■ **Article**:
* * * * * * *

# Sir Vape Notice



## Sir Vape (29/9/16)

*Hey guys

Please note Hugo (Hobbit) & Craig (BigGuy) will be away from the 30th Sept - 3rd Oct. Ettiene (ET) will be taking the reigns for the next couple of days.

You can contact him on:
ettiene@sirvape.co.za
Tel: 083 782 3538*​

Reactions: Like 2 | Winner 1


----------



## Andre (29/9/16)

Enjoy the break!

Reactions: Like 1 | Thanks 1


----------



## Stosta (29/9/16)

Bromantic weekend away?

Reactions: Funny 4


----------



## Stosta (30/9/16)

Excellent service ar the shop this morning boys! Keep it up @Rob Fisher and @ET !

Reactions: Like 1 | Winner 2


----------



## mots01 (1/10/16)

Was pleasantly surprised when I walked in to see Mr Fisher behind the counter.
Thanks ET and Rob for the service this afternoon 

Sent from my SM-N910C using Tapatalk

Reactions: Like 3 | Winner 1


----------



## Rob Fisher (1/10/16)

I salute all Vape Shop workers! I did the Friday shift while @Sir Vape and @BigGuy took a weekend off to visit the Mother City and take a break... OMG that was a busy day! I had planned to get breakfast and lunch from over the road but we never got a chance to take a break and I think there was only a 10 minute break with no customers in the store... and I took that chance to have a Pee! 

So I met the family at Oscars in the evening after @ET let me go home to have an awesome Fillet and Chips... and there are no pics because I was too tired and too hungry! 

And Man O Man did I have a good sleep light night...

I really enjoyed interfacing with the customers but I certainly could not do this day after day!

The highlight apart from having @Stosta come visit was the 4 brand new vapers that came in for advice and left with a starter kit and juice and a smile on thier face!

Reactions: Like 3 | Winner 7 | Funny 1


----------



## BigGuy (1/10/16)

@Rob Fisher working in a vape shop is nt for sissies. Shot Dad for helping out.

Reactions: Winner 1


----------



## shabbar (2/10/16)

Rob Fisher said:


> I salute all Vape Shop workers! I did the Friday shift while @Sir Vape and @BigGuy took a weekend off to visit the Mother City and take a break... OMG that was a busy day! I had planned to get breakfast and lunch from over the road but we never got a chance to take a break and I think there was only a 10 minute break with no customers in the store... and I took that chance to have a Pee!
> 
> So I met the family at Oscars in the evening after @ET let me go home to have an awesome Fillet and Chips... and there are no pics because I was too tired and too hungry!
> 
> ...



only pulled into durbs after 6:30pm would have popped in to visit if it were earlier .


----------



## Rob Fisher (2/10/16)

shabbar said:


> only pulled into durbs after 6:30pm would have popped in to visit if it were earlier .



Bummer! Enjoy your holiday!


----------



## shabbar (2/10/16)

Rob Fisher said:


> Bummer! Enjoy your holiday!




thanks ! kak weather tho. been pissing outside since friday

Reactions: Agree 1


----------

* * * * * * *

■ **Collected material**:
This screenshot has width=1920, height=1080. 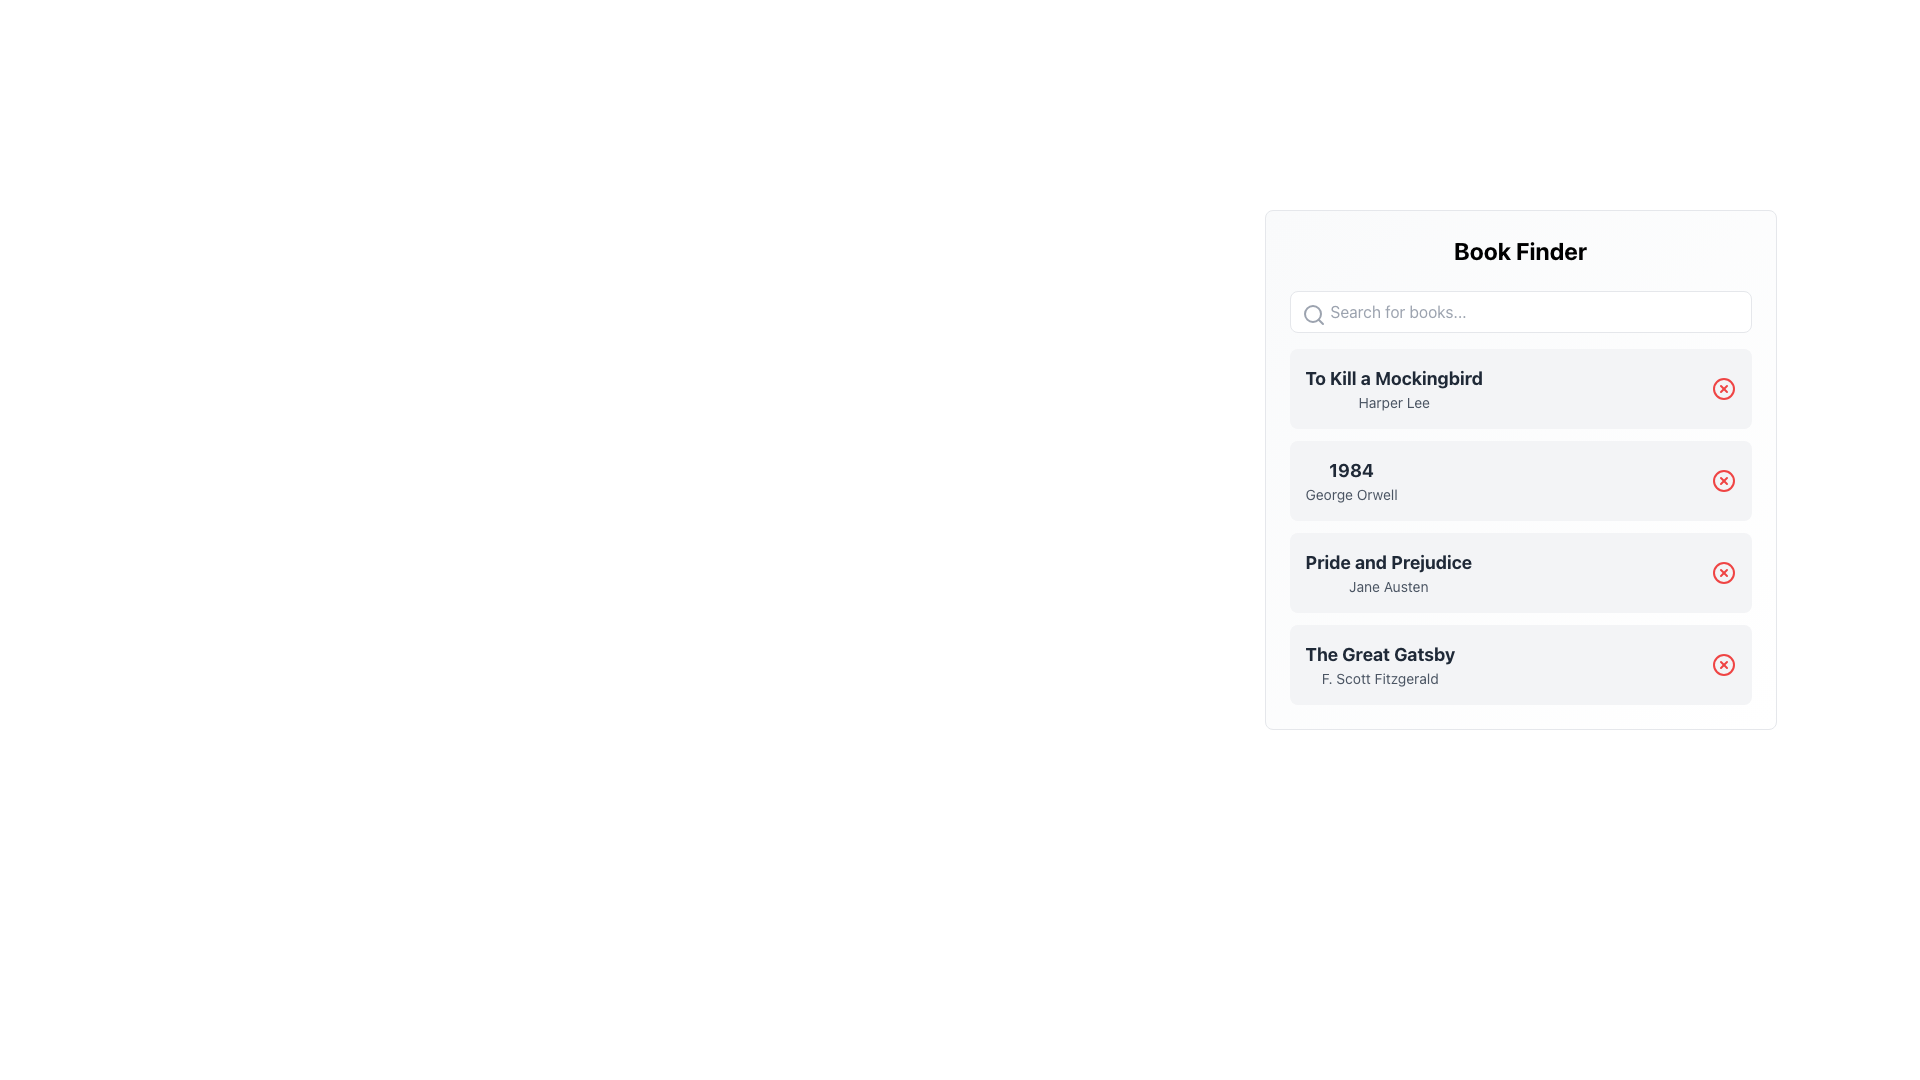 What do you see at coordinates (1393, 389) in the screenshot?
I see `the static text display that shows 'To Kill a Mockingbird' by 'Harper Lee' to read the text` at bounding box center [1393, 389].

* * * * * * *

■ **Parts of the exercise**:
1. In the Sir Vape notice thread, what did Rob Fisher eat when he met his family at Oscars?
2. Rewrite the part of the Sir Vape notice thread that opens with "I really enjoyed" and closes with "## BigGuy (1/10/16)", changing "interfacing" to "chatting".

■ **Results for the exercise**:
1. An awesome Fillet and Chips.

2.
I really enjoyed chatting with the customers but I certainly could not do this day after day!

The highlight apart from having @Stosta come visit was the 4 brand new vapers that came in for advice and left with a starter kit and juice and a smile on thier face!

Reactions: Like 3 | Winner 7 | Funny 1


----------



## BigGuy (1/10/16)